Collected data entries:
········
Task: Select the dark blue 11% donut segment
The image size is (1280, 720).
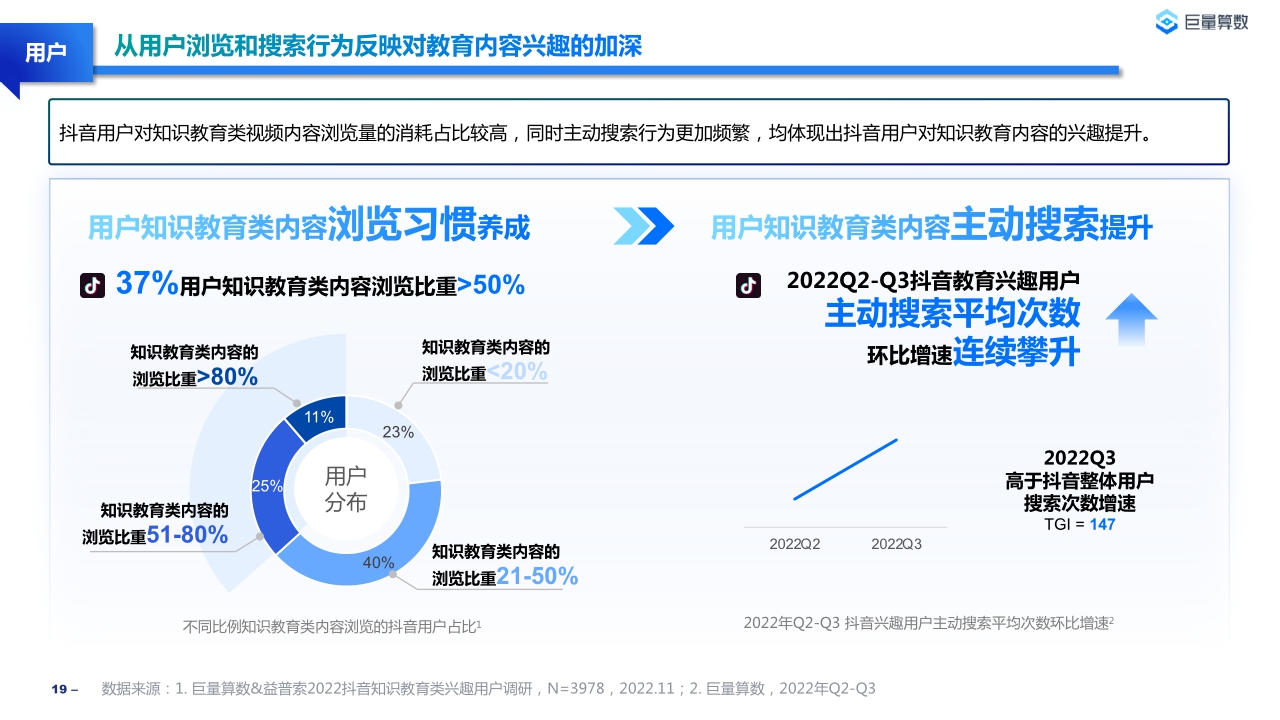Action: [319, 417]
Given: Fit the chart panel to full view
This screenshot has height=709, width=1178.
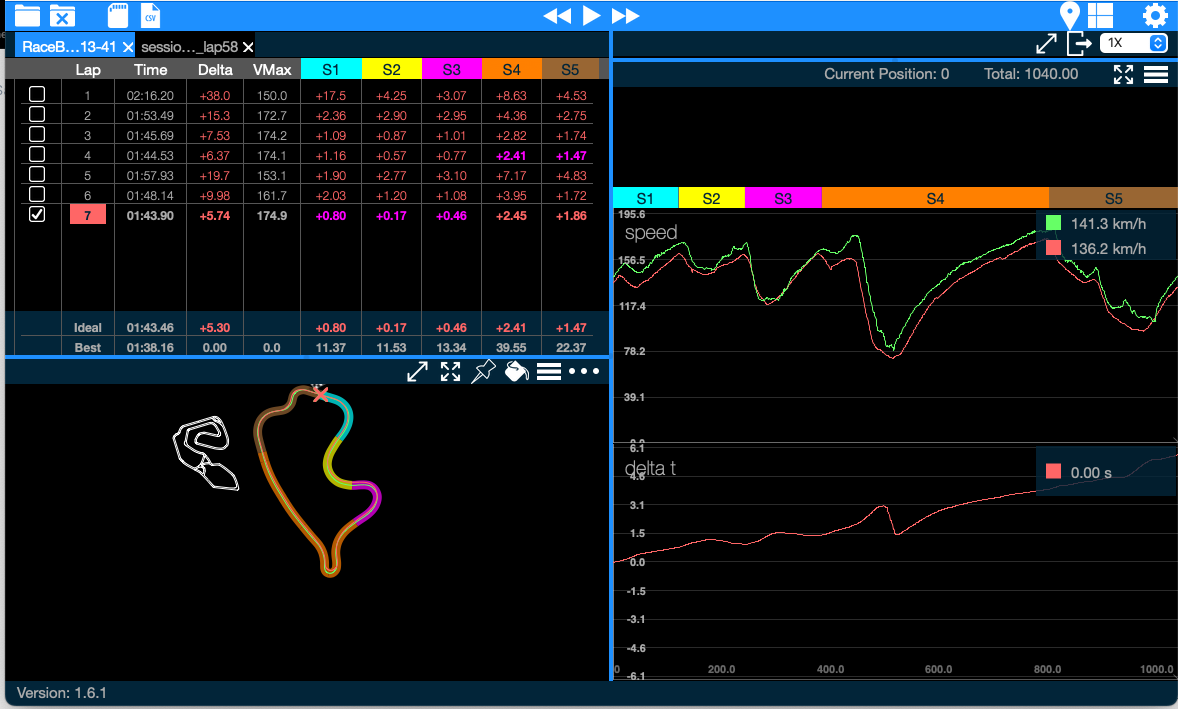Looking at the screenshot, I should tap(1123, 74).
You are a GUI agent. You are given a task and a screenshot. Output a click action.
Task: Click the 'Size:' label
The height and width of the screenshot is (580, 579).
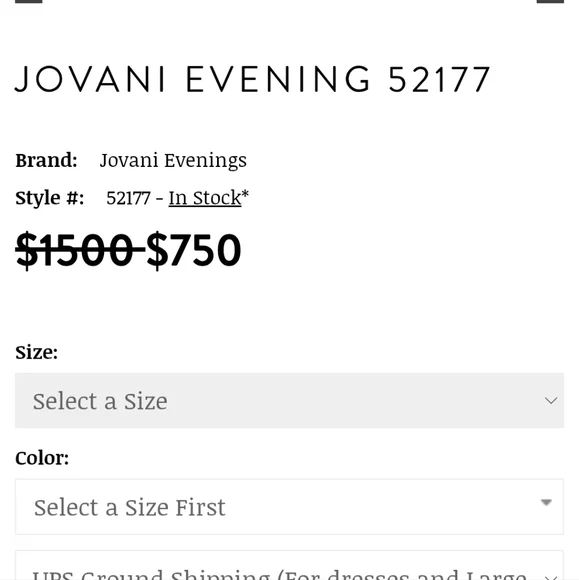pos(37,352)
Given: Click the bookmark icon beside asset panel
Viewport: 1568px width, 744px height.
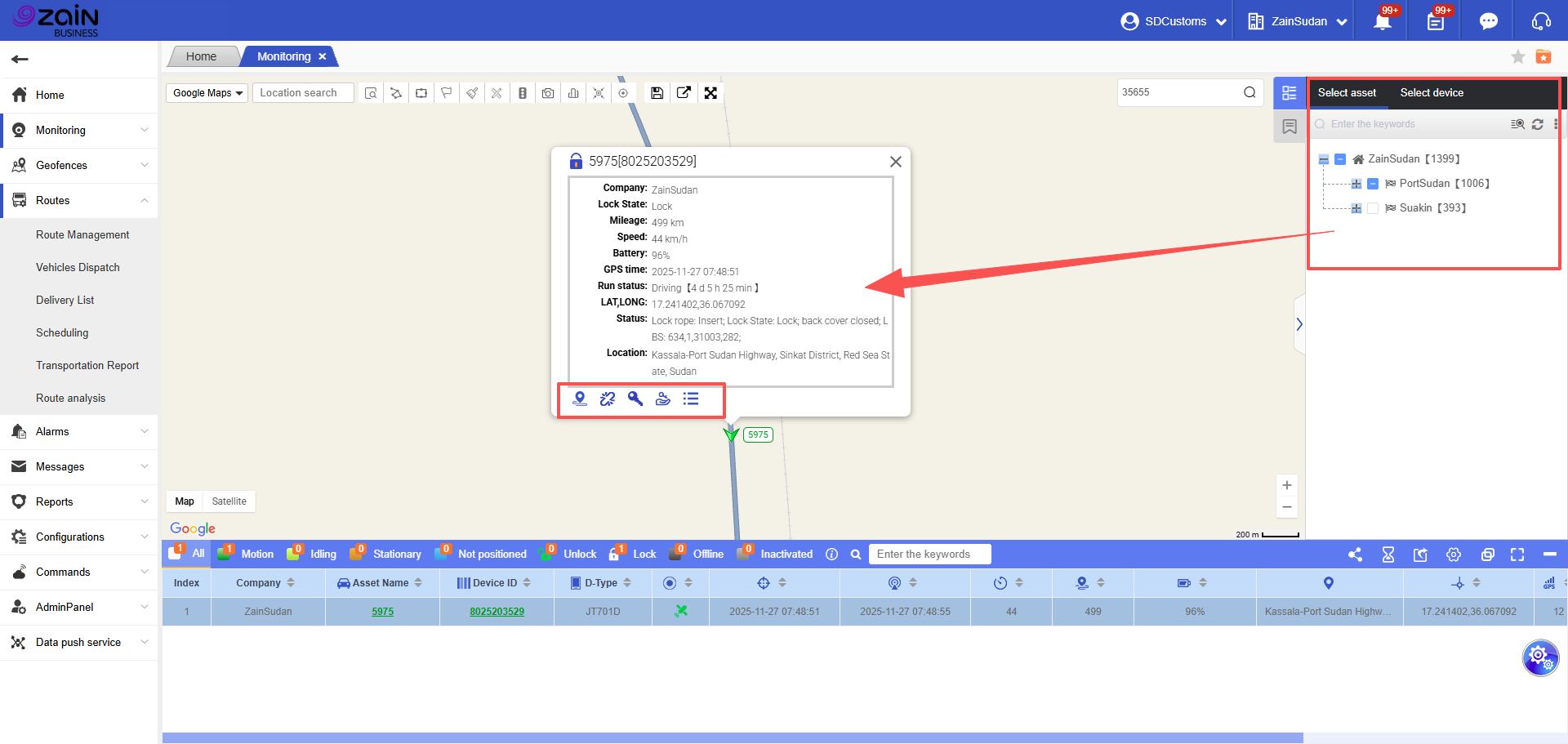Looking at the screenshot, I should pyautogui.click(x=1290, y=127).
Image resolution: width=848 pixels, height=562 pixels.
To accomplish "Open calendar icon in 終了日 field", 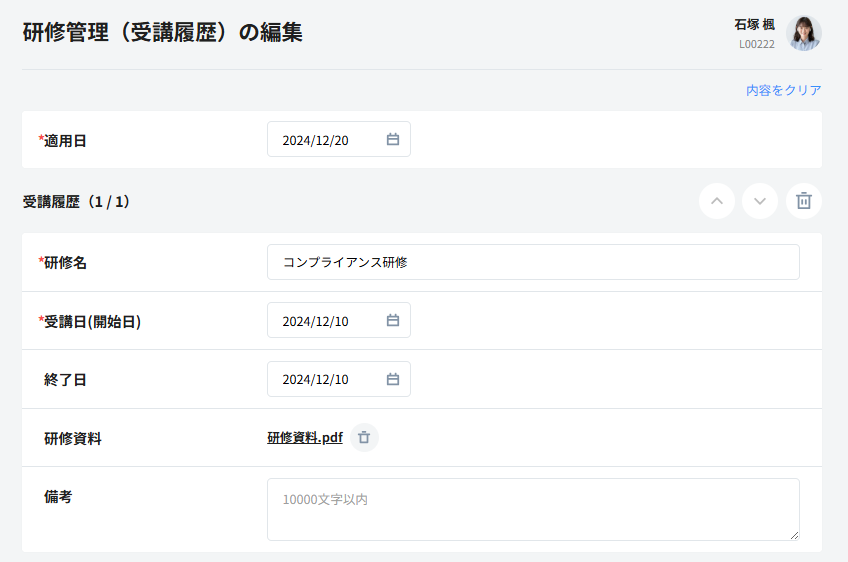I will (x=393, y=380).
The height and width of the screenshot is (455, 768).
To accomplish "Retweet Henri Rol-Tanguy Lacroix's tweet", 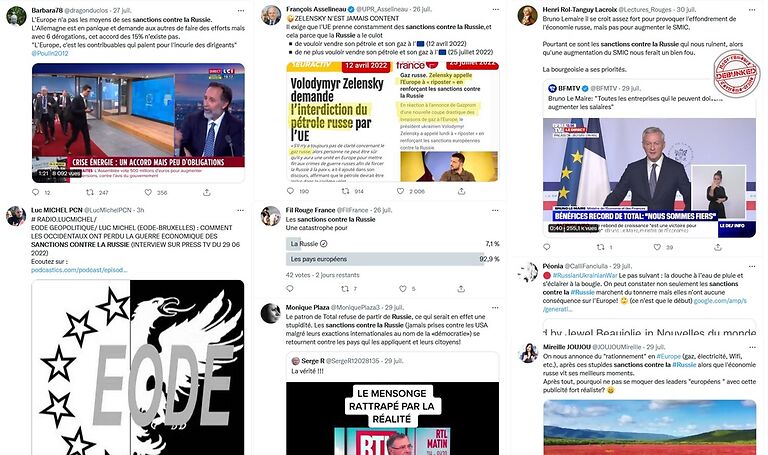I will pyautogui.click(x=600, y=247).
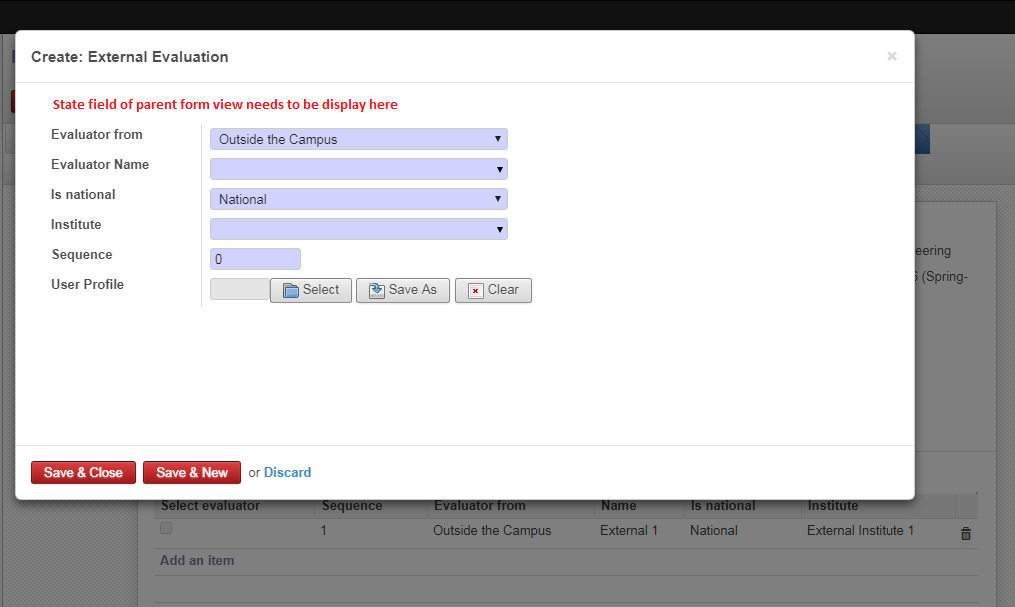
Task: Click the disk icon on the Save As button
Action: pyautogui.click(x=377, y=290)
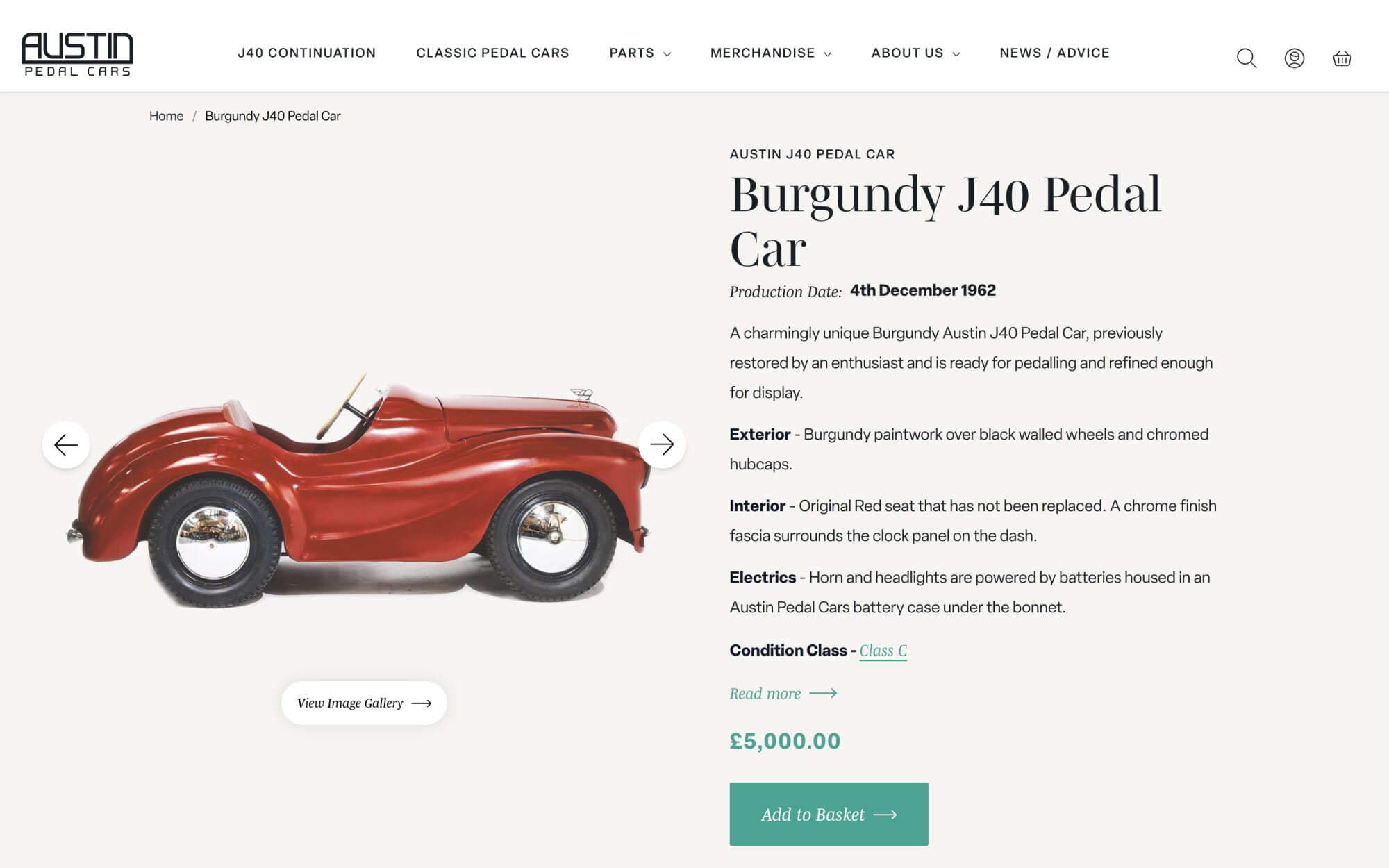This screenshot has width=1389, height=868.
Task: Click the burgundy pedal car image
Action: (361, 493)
········
ASSIGNMENT | What you should return is the exact text of every line from the top of the entries through the line with "Given: Click the", pictures removed.

SOLUTION |
Task: Select the dark blue 11% donut segment
The image size is (1280, 720).
Action: [319, 417]
Given: Fit the chart panel to full view
This screenshot has height=709, width=1178.
Looking at the screenshot, I should tap(1123, 74).
You are a GUI agent. You are given a task and a screenshot. Output a click action.
Task: Click the 'Size:' label
The height and width of the screenshot is (580, 579).
pos(37,352)
Given: Click the bookmark icon beside asset panel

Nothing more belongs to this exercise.